━━━ THE RECORDS ━━━
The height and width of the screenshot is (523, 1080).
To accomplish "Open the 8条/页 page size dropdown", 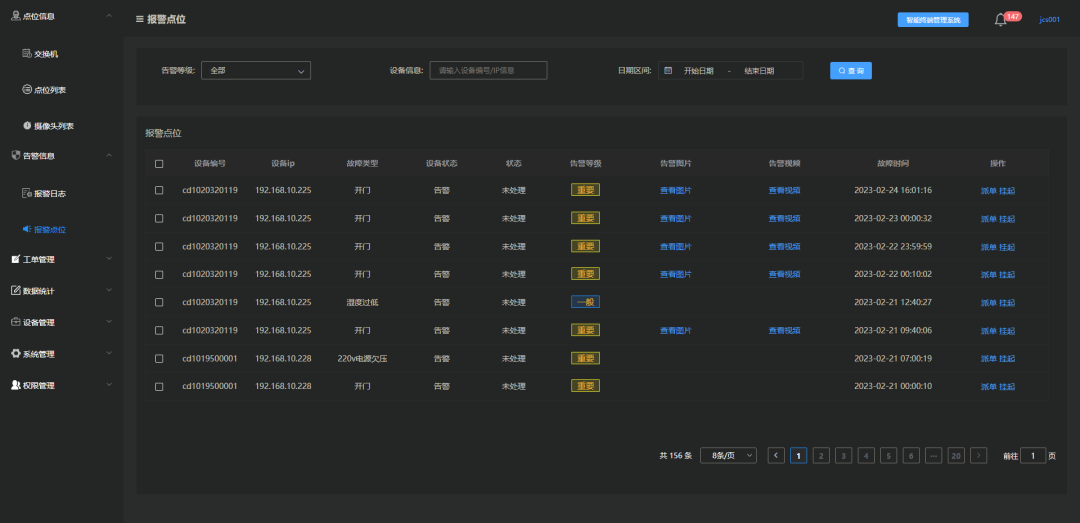I will pyautogui.click(x=728, y=455).
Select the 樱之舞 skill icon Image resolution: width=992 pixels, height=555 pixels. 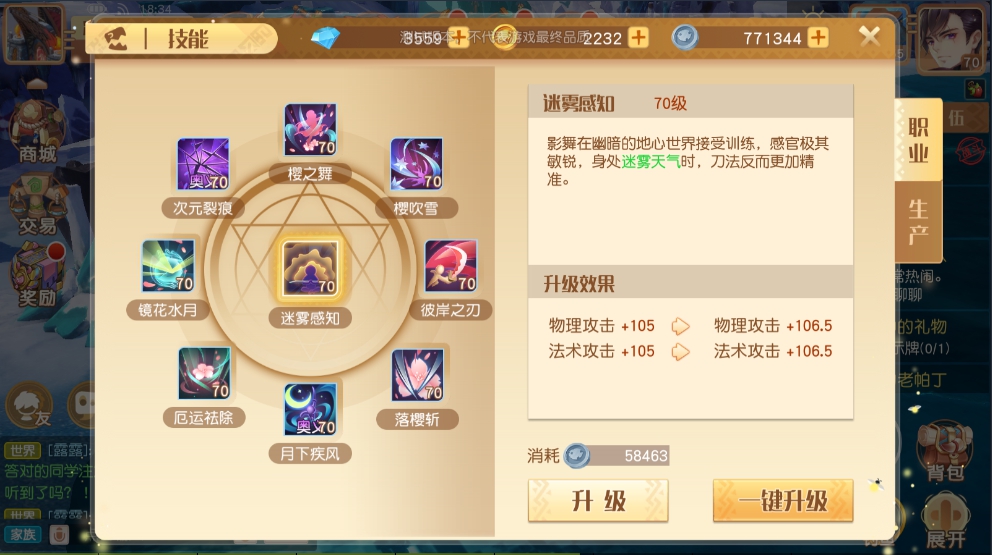310,130
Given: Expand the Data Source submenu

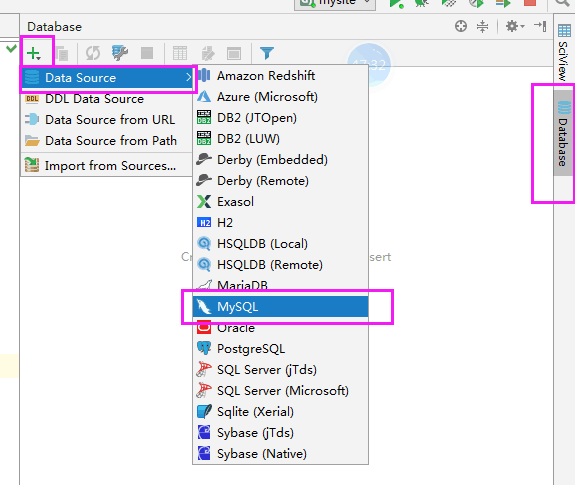Looking at the screenshot, I should point(107,78).
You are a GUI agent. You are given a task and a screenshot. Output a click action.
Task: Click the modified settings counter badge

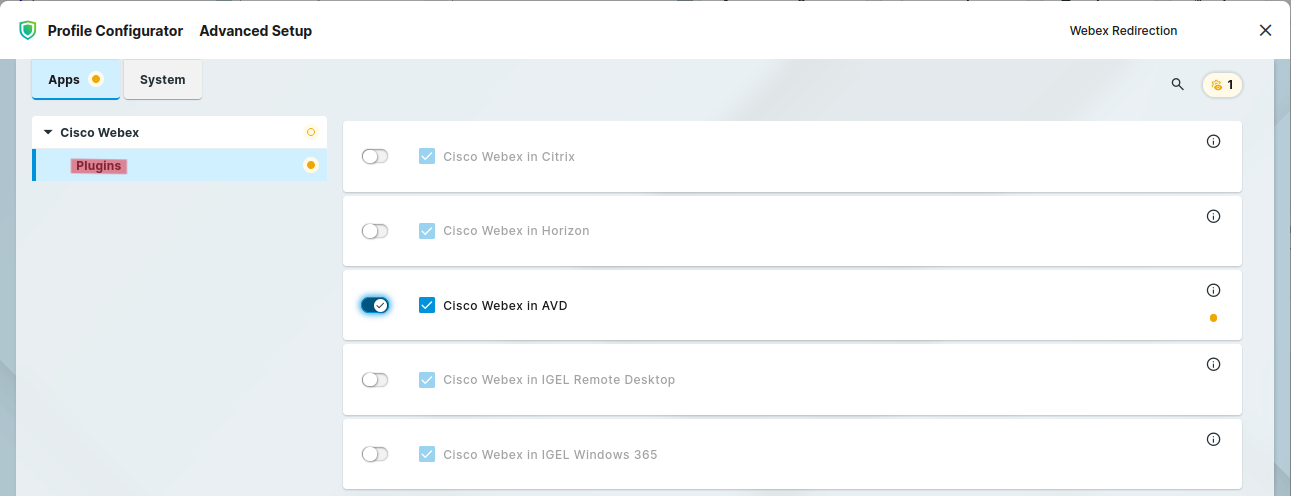coord(1222,85)

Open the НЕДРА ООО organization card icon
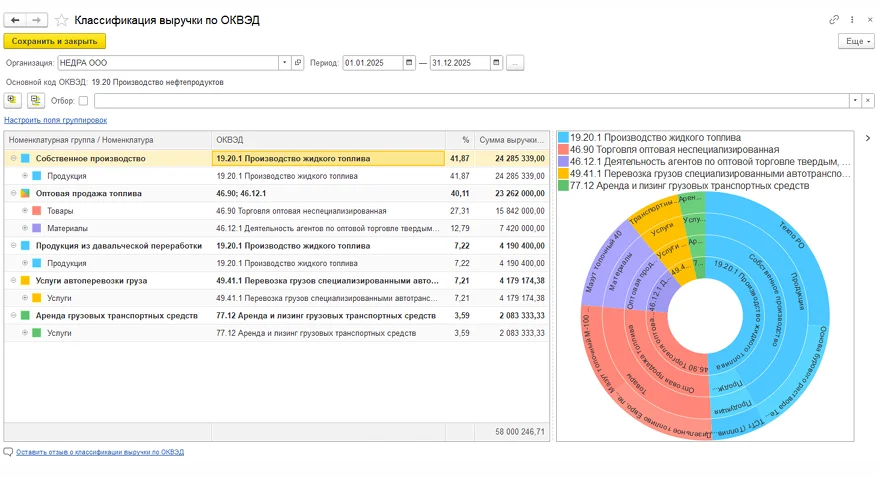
━━━
__WHAT THE EXERCISE ASKS__
Your answer should consist solely of the lines from the one with "Task: Click the" through the last line of the entries, restated word for word, with the pictures omitted.

__ANSWER AREA__
Task: Click the modified settings counter badge

coord(1222,85)

Open the НЕДРА ООО organization card icon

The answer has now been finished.